Yesterday I learned how to say “Die Netzhaut ist in Ordunung!” That means “Your retina is okay, so enjoy your trip! We started out the day with a visit to the barefoot park. There are about 10 stations where you walk 10 foot strips of different outdoor possibilities. You start with pine needles, then you advance to gravel, lava rocks and tree boughs. We had the most fun jumping off tree stumps and trying to get a picture of us all in the air. Walking knee deep in mud was almost as much fun. We enjoyed cleaning our feet off in the stream, and rinsing our shorts off in the sink later. Bad Schwalbach is a cute little town that boasts lots of walking trails. We saw several people using Nordic walking poles/ Nordic walking is much more popular here than in America.
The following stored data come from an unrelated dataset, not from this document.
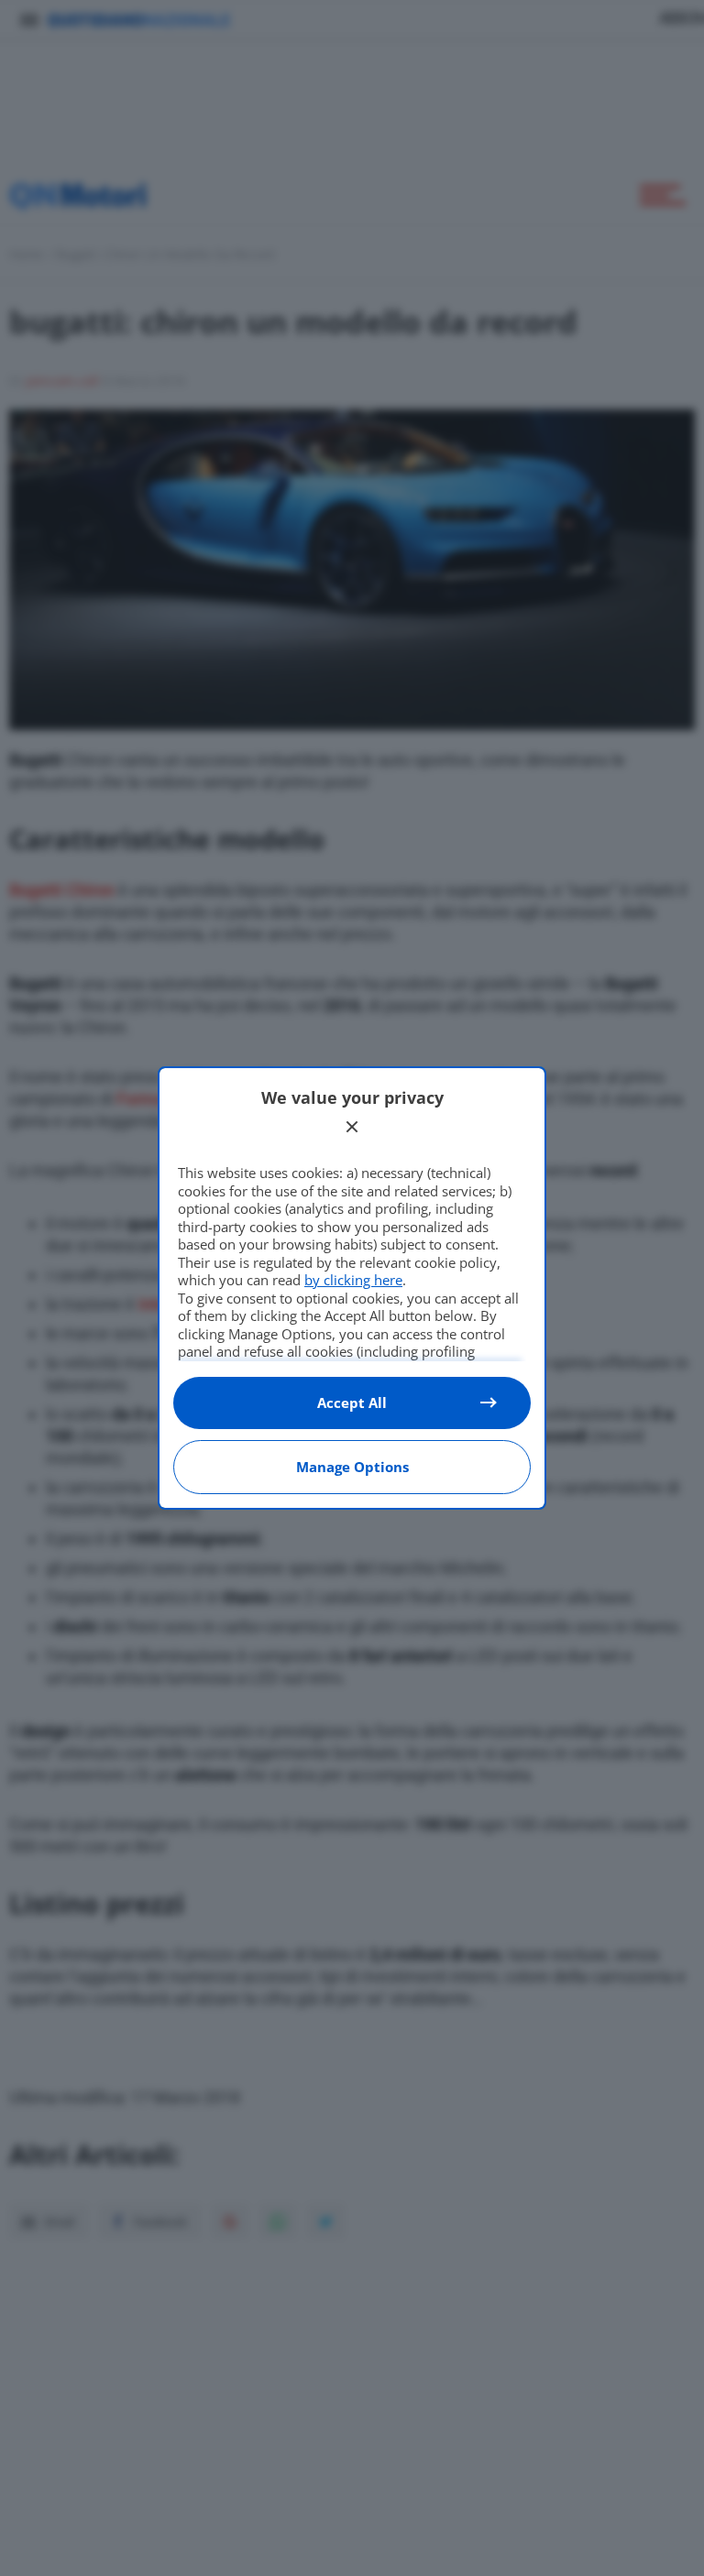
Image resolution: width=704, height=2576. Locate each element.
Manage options (352, 1466)
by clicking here (353, 1280)
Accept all (352, 1402)
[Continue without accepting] (352, 1126)
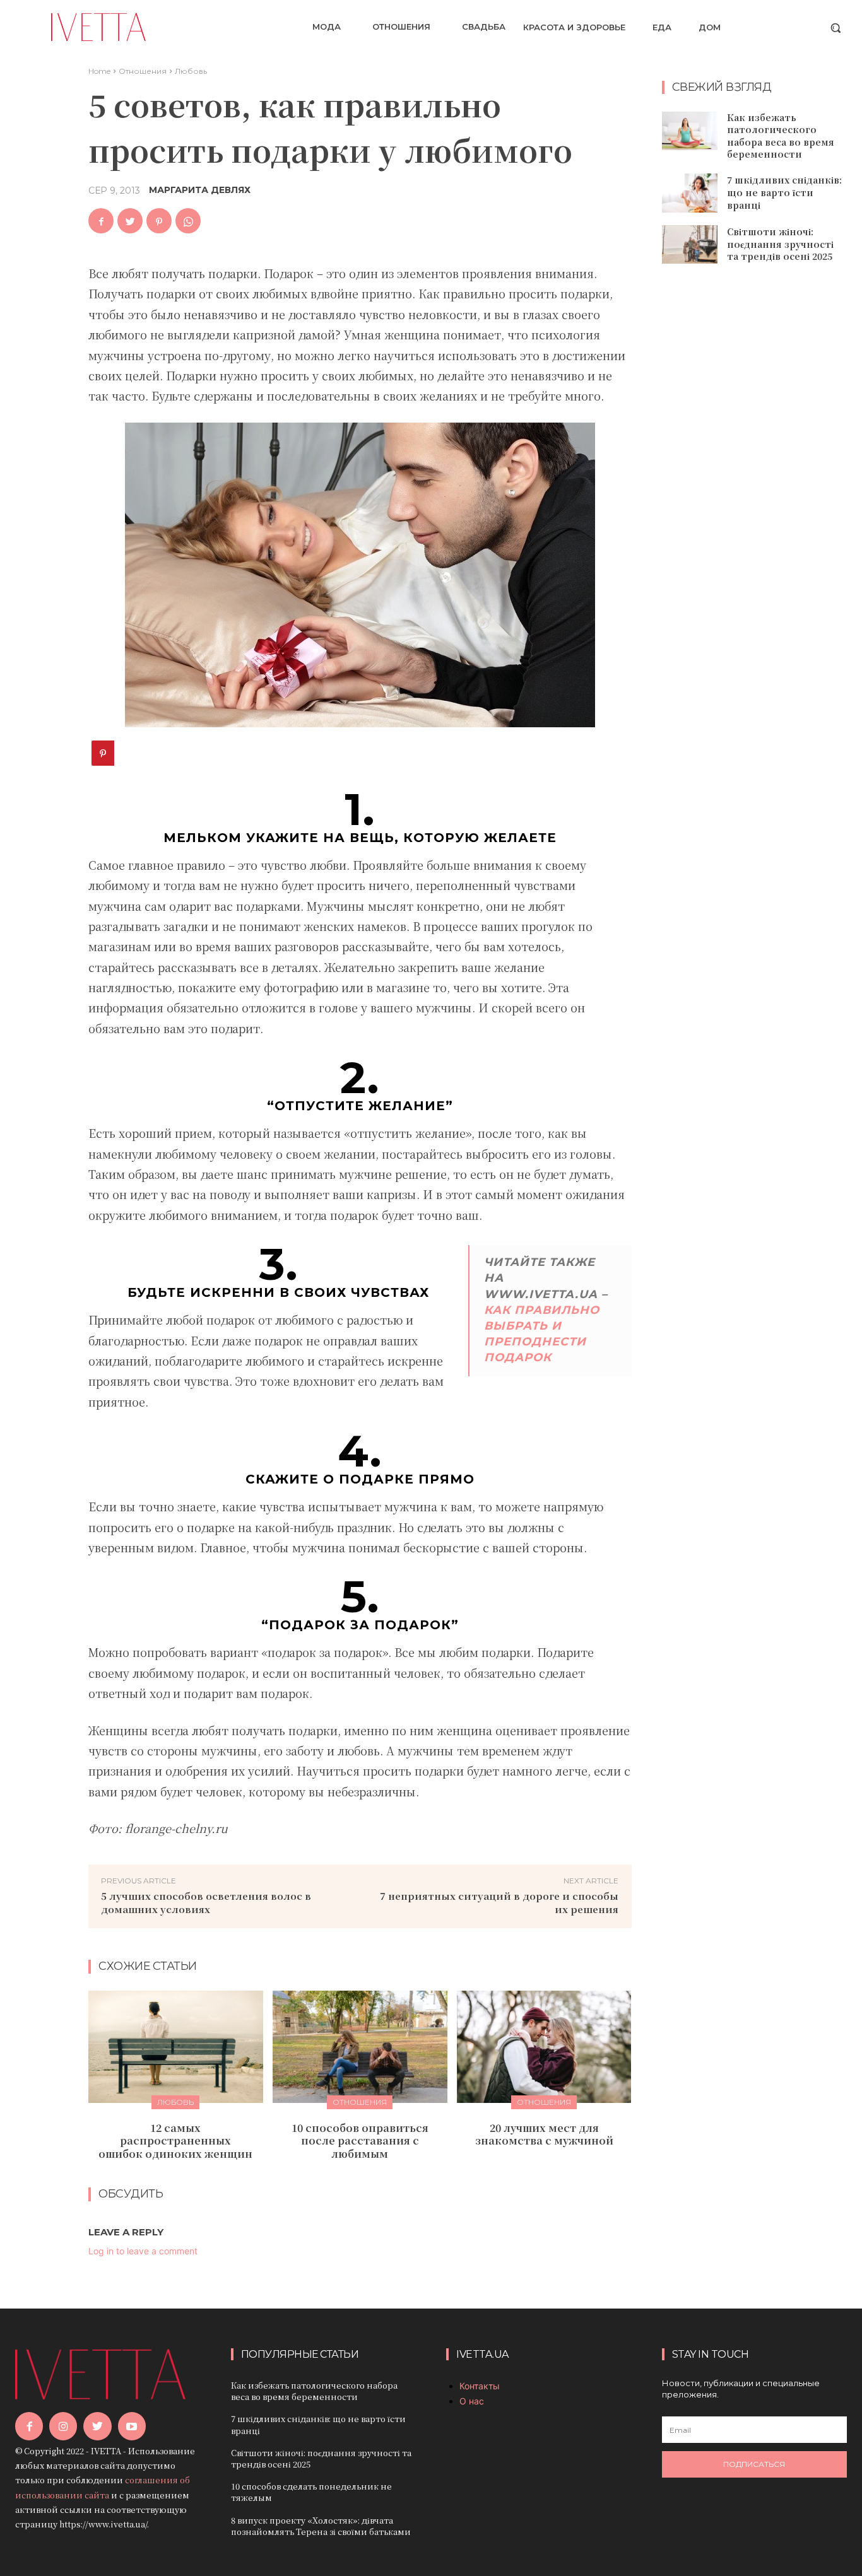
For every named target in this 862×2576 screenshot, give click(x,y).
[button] (835, 27)
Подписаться (754, 2464)
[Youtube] (132, 2426)
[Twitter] (130, 220)
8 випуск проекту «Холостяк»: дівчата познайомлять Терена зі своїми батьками (321, 2526)
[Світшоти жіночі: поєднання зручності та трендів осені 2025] (689, 244)
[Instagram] (63, 2426)
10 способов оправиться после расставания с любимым (360, 2141)
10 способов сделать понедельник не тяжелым (311, 2491)
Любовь (191, 71)
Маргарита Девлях (200, 189)
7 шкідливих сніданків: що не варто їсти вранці (784, 192)
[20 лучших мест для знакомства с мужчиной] (544, 2046)
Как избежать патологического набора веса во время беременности (780, 136)
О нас (471, 2401)
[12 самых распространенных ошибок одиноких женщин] (175, 2046)
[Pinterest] (159, 220)
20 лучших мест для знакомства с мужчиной (544, 2134)
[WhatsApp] (188, 220)
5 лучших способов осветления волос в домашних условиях (206, 1902)
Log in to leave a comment (143, 2250)
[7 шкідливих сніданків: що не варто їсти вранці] (689, 193)
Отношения (143, 71)
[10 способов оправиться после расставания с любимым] (360, 2046)
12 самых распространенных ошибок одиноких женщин (175, 2141)
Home (99, 71)
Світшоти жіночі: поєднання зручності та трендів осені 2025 (780, 243)
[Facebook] (101, 220)
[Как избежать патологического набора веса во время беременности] (689, 131)
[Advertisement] (756, 478)
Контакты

After our visit to the park I noticed my eye was shaded and had a curtain of little black spots over the entire field of vision. That made me nervous enough that I felt we had to find an eye doctor. It turned out the best place to go was an eye clininc in Wiesbaden, about 20 minutes away. Brenda, Ed’s navigation unit, got us there with no problem. The nurse was very helpful to translate my problem to the doctor. So, I went through the same eye exam I had in Broomfield on Thursday, but this time in German. I was glad I new enough German to respond appropriately to the doctor (look up, look down, etc.). The nurse abandoned us after that, but I understood the doctor just fine when she told me the retina was still just fine, and the Glaskorper was detached. Ed dropped the girls off downtown, where they got the whirlwind tour of Wiesbaden from Amanda. They also picked up some curry wurst for themselves and a sandwich for Ed and me.
Then, we were off to the opera in Dreieichenhain. Amanda did a great job. When she hit the high note on the solo it almost took your breath away. She was onstage for about half the opera, so we got to look at her a lot. She played a bitter old woman. We were shocked in the end she had to let Mr. Wilson kiss her (on the cheek). She never shares the good stuff with us in advance. We enjoyed seeing the ruins at Dreieichenhain. It has a great castle wall, as well as lots of half-timbered houses. At the end of the second half of the opera it started to rain. Really rain! We took a break, and the establishment handed out free ponchos. They were just glorified plastic bags, but they did the trick. They even handed out chamoises to wipe our seats down after the rain stopped. We stood in a covered area for about half an hour, but then sat down for the next two acts. It started to rain again, but the actors soldiered on. They were pretty funny. It was dramatic holding up a piece ofsoggy paper as proof of some plot line. At once point one of the UNC boys came out with a giant umbrella (I think from the beer garden) to shelter the two leads. They just kept singing in the rain! It was great fun, and very memorable.
We got home at 1 p.m., and dropped Amanda off to party with her friends for the last time. I wonder what time she went to bed. We’re a little tired this morning, but we’re all dressed for church! Hopefully, I can post this when we get to Rothenburg this evening.